Benno Lossin Nov. 30, 2023, 5:12 p.m. UTC | #1
On 11/29/23 14:12, Alice Ryhl wrote:
> +    /// Schedule a task work that closes the file descriptor when this task returns to userspace.
> +    pub fn close_fd(mut self, fd: u32) {
> +        use bindings::task_work_notify_mode_TWA_RESUME as TWA_RESUME;
> +
> +        let file = unsafe { bindings::close_fd_get_file(fd) };
> +        if file.is_null() {
> +            // Nothing further to do.
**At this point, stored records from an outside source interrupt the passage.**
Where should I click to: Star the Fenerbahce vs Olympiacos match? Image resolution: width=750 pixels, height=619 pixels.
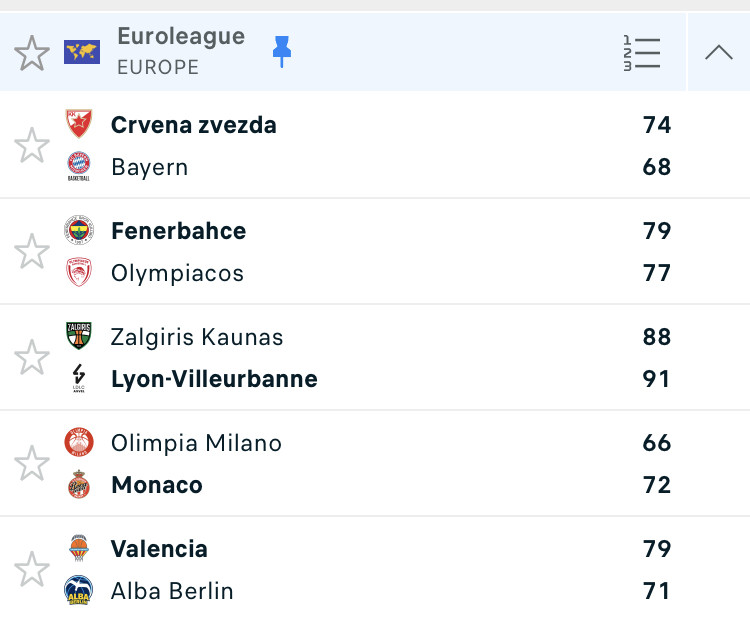point(32,252)
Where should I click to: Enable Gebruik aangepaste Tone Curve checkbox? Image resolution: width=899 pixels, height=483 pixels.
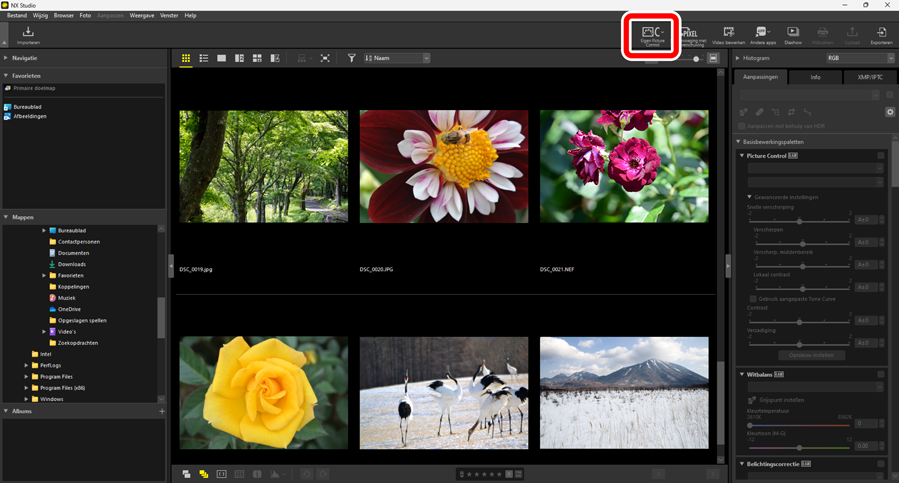coord(753,299)
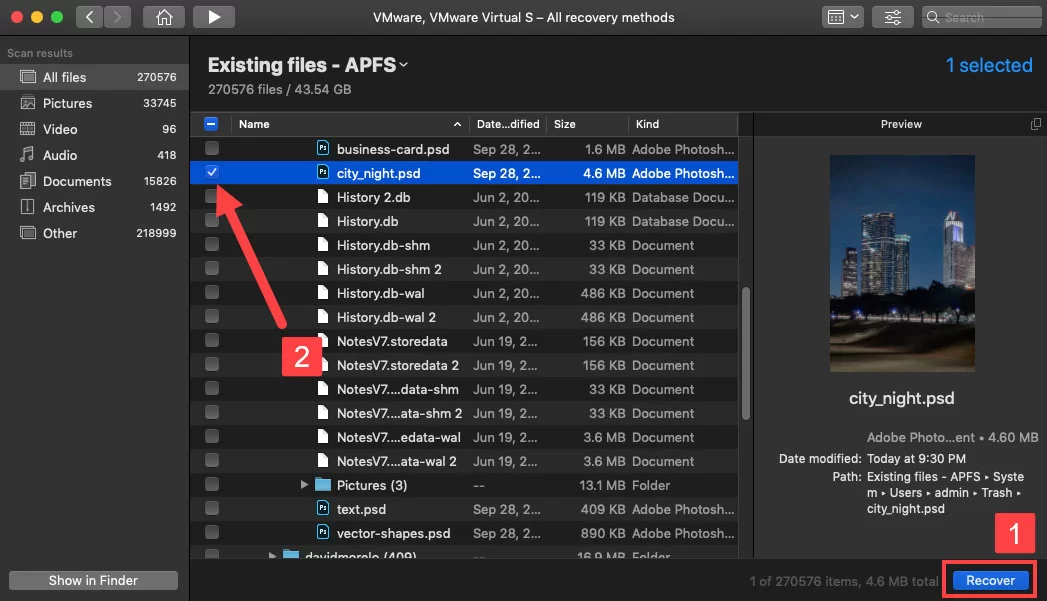The image size is (1047, 601).
Task: Expand the Pictures folder in the list
Action: point(304,485)
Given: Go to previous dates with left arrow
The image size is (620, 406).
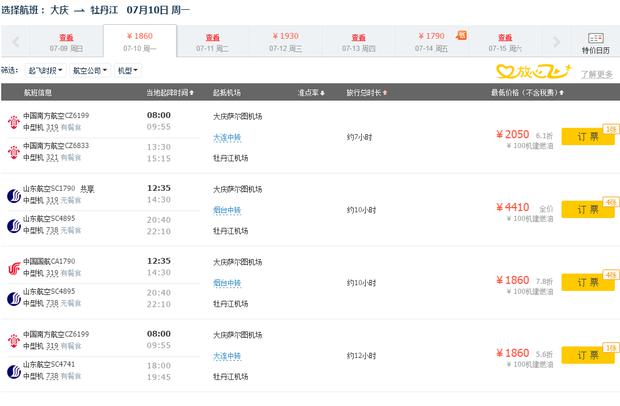Looking at the screenshot, I should pos(13,41).
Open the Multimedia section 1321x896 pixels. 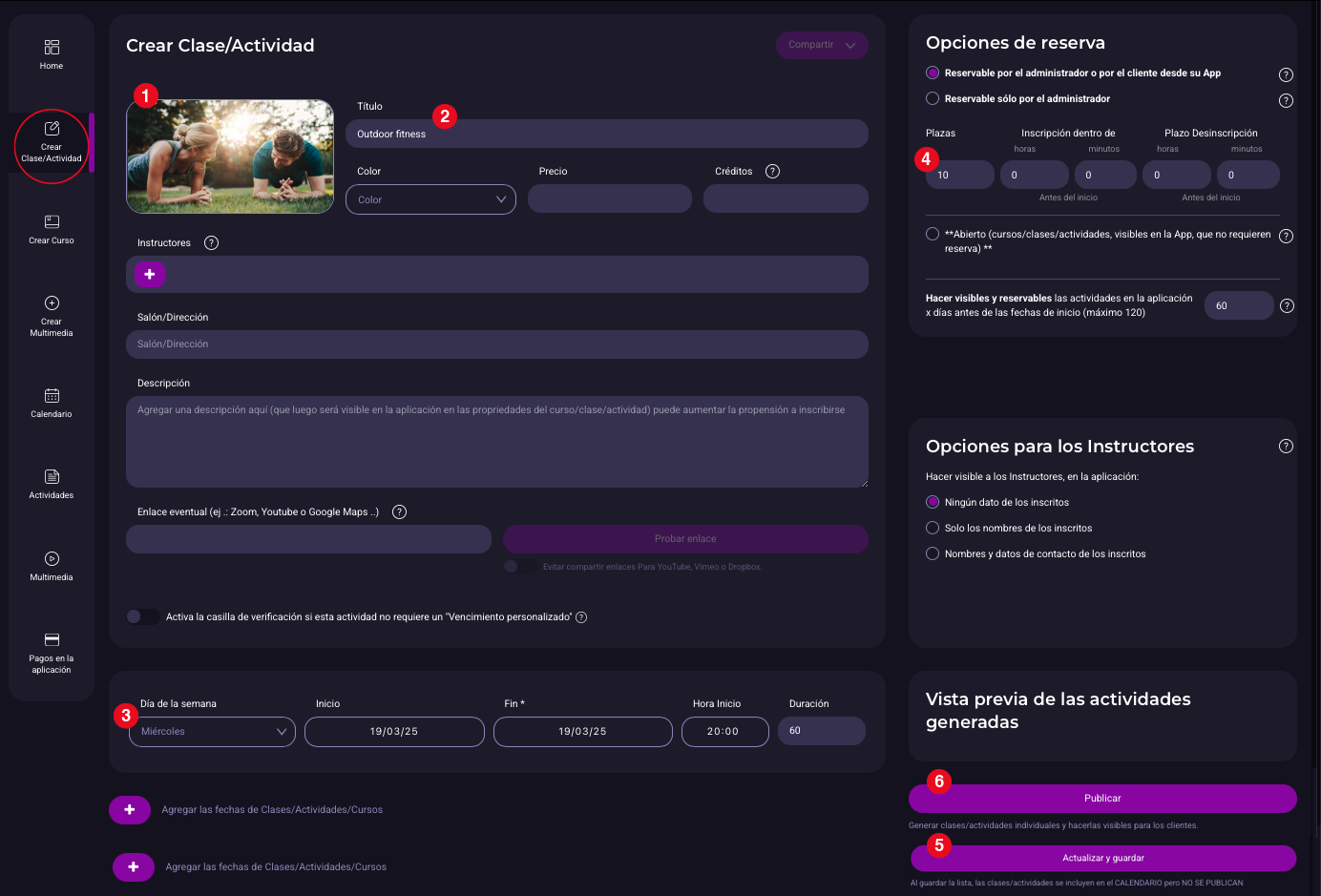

The allocation is freed by the destructor of `self.inner`.
> +            return;
> +        }
> +
> +        self.inner.file = file;
> +
> +        // SAFETY: Since `DeferredFdCloserInner` is `#[repr(C)]`, casting the pointers gives a
> +        // pointer to the `twork` field.
> +        let inner = Box::into_raw(self.inner) as *mut bindings::callback_head;

Here you can just use `.cast::<...>()`.

> +        // SAFETY: Getting a pointer to current is always safe.
> +        let current = unsafe { bindings::get_current() };
> +        // SAFETY: The `file` pointer points at a valid file.
> +        unsafe { bindings::get_file(file) };
> +        // SAFETY: Due to the above `get_file`, even if the current task holds an `fdget` to
> +        // this file right now, the refcount will not drop to zero until after it is released
> +        // with `fdput`. This is because when using `fdget`, you must always use `fdput` before
> +        // returning to userspace, and our task work runs after any `fdget` users have returned
> +        // to userspace.
> +        //
> +        // Note: fl_owner_t is currently a void pointer.
> +        unsafe { bindings::filp_close(file, (*current).files as bindings::fl_owner_t) };
> +        // SAFETY: The `inner` pointer is compatible with the `do_close_fd` method.
> +        unsafe { bindings::init_task_work(inner, Some(Self::do_close_fd)) };
> +        // SAFETY: The `inner` pointer points at a valid and fully initialized task work that is
> +        // ready to be scheduled.
> +        unsafe { bindings::task_work_add(current, inner, TWA_RESUME) };

I am a bit confused, when does `do_close_fd` actually run? Does
`TWA_RESUME` mean that `inner` is scheduled to run after the current
task has been completed?

> +    }
> +
> +    // SAFETY: This function is an implementation detail of `close_fd`, so its safety comments
> +    // should be read in extension of that method.
> +    unsafe extern "C" fn do_close_fd(inner: *mut bindings::callback_head) {
> +        // SAFETY: In `close_fd` we use this method together with a pointer that originates from a
> +        // `Box<DeferredFdCloserInner>`, and we have just been given ownership of that allocation.
> +        let inner = unsafe { Box::from_raw(inner as *mut DeferredFdCloserInner) };

In order for this call to be sound, `inner` must be an exclusive
pointer (including any possible references into the `callback_head`).
Is this the case?
  
Alice Ryhl Dec. 1, 2023, 11:35 a.m. UTC | #2
Benno Lossin <benno.lossin@proton.me> writes:
>> +        // SAFETY: The `inner` pointer points at a valid and fully initialized task work that is
>> +        // ready to be scheduled.
>> +        unsafe { bindings::task_work_add(current, inner, TWA_RESUME) };
> 
> I am a bit confused, when does `do_close_fd` actually run? Does
> `TWA_RESUME` mean that `inner` is scheduled to run after the current
> task has been completed?

When the current syscall returns to userspace.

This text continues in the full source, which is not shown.